SQL SERVER – Puzzle – Statistics are not Updated but are Created Once

After having excellent response to my quiz – Why SELECT * throws an error but SELECT COUNT(*) does not?I have decided to ask another puzzling question to all of you.

I am running this test on SQL Server 2008 R2. Here is the quick scenario about my setup.

  • Create Table
  • Insert 1000 Records
  • Check the Statistics
  • Now insert 10 times more 10,000 indexes
  • Check the Statistics – it will be NOT updated

Note: Auto Update Statistics and Auto Create Statistics for database is TRUE

Expected Result – Statistics should be updated – SQL SERVER – When are Statistics Updated – What triggers Statistics to Update

Now the question is why the statistics are not updated?

The common answer is – we can update the statistics ourselves using

UPDATE STATISTICS TableName WITH FULLSCAN, ALL

However, the solution I am looking is where statistics should be updated automatically based on algorithm mentioned here.

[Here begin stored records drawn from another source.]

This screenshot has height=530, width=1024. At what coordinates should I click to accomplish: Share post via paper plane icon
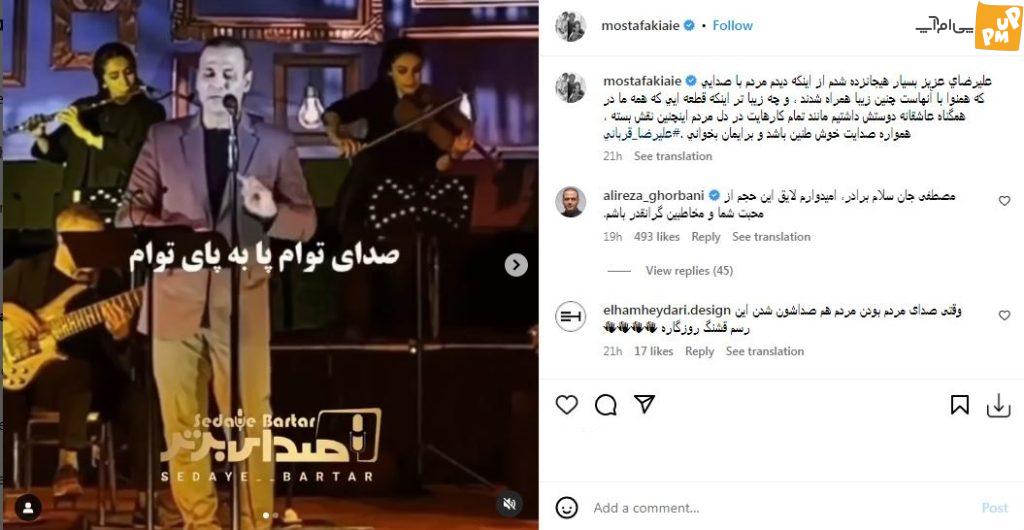click(x=645, y=405)
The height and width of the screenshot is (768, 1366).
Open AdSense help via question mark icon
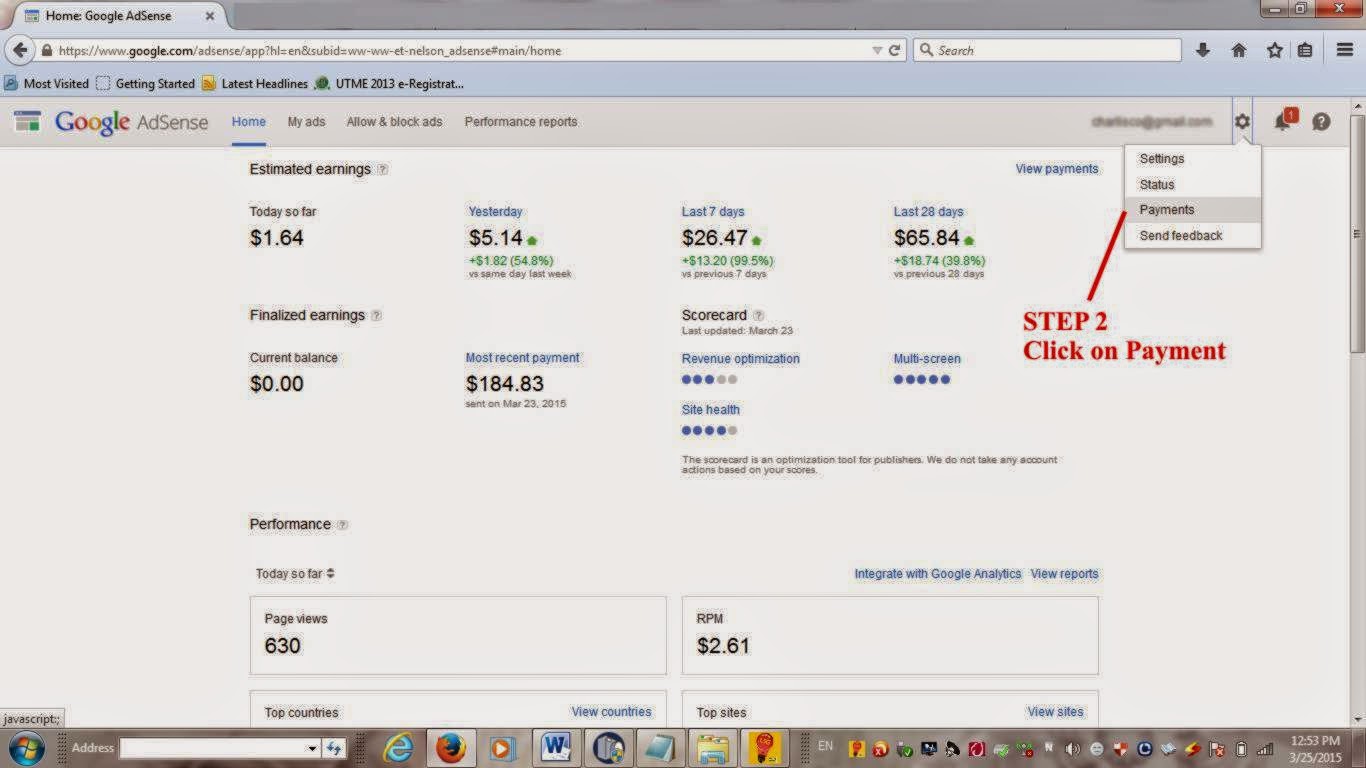click(1321, 121)
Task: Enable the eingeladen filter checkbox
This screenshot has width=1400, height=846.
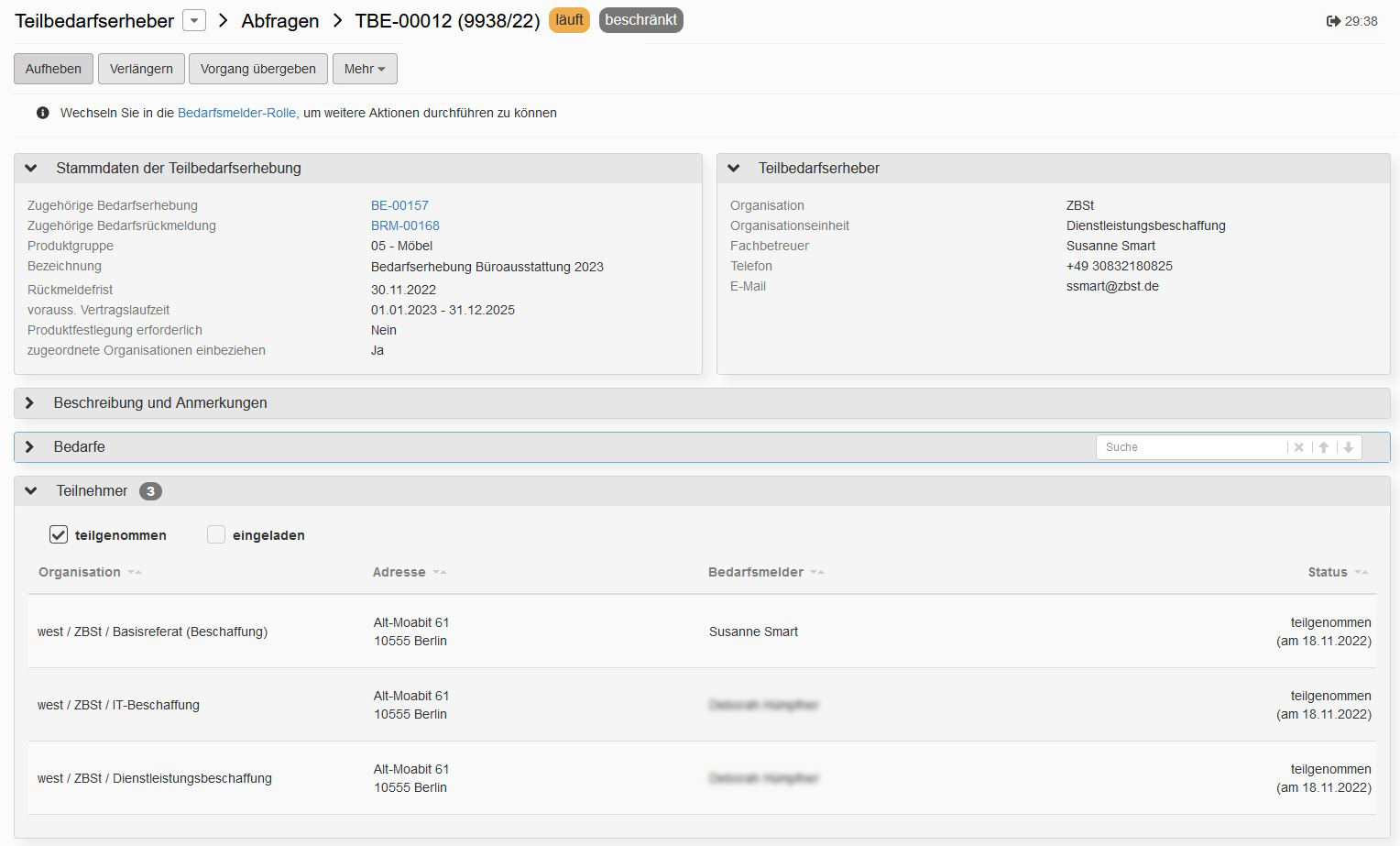Action: coord(216,534)
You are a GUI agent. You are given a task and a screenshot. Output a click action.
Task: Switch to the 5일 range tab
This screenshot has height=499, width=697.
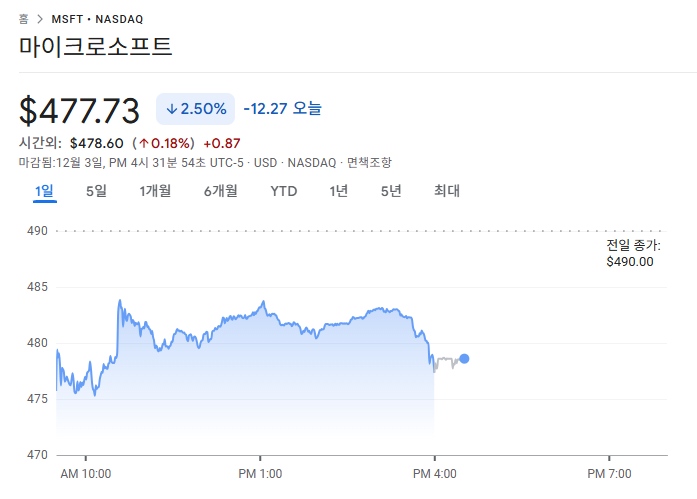pos(96,191)
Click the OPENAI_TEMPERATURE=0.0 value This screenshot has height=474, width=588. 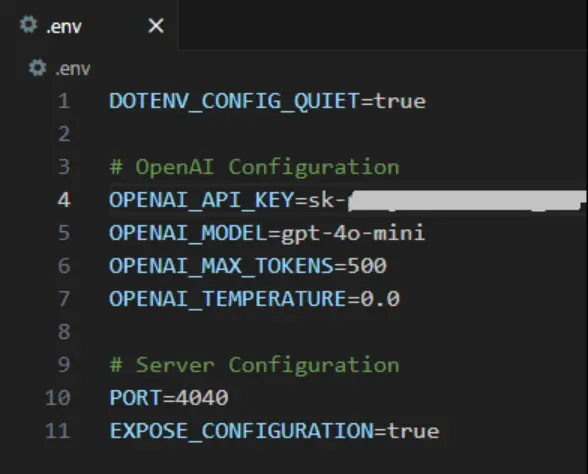[x=380, y=299]
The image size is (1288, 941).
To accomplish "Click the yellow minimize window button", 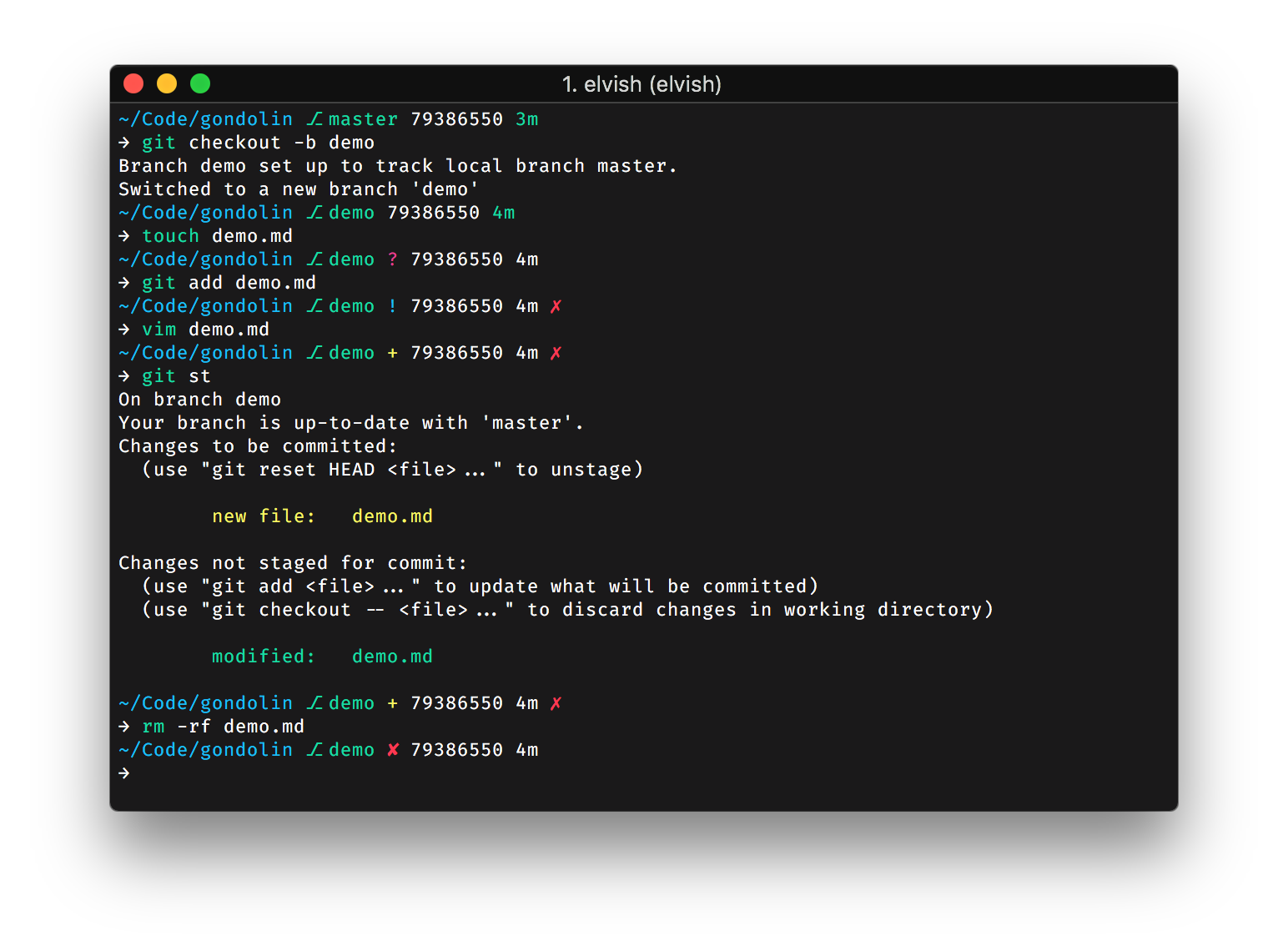I will coord(167,83).
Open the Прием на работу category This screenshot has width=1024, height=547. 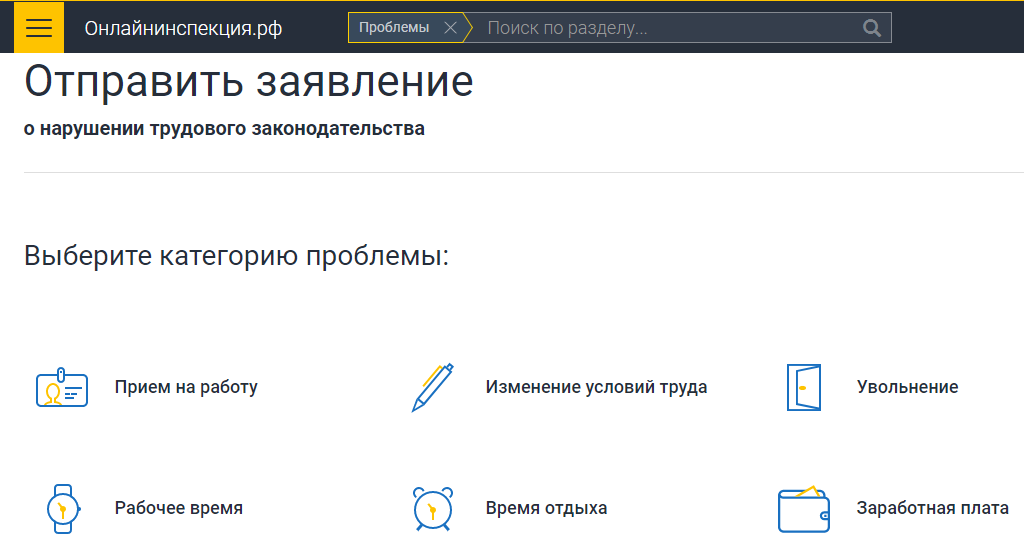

Now the solution is to ____________________.

Vinod Kumar is not allowed to take participate over here as he is the one who has helped me to build this puzzle.

I will publish the solution on next week. Please leave a comment and if your comment consist valid answer, I will publish with due credit.

Here is the script to reproduce the scenario which I mentioned.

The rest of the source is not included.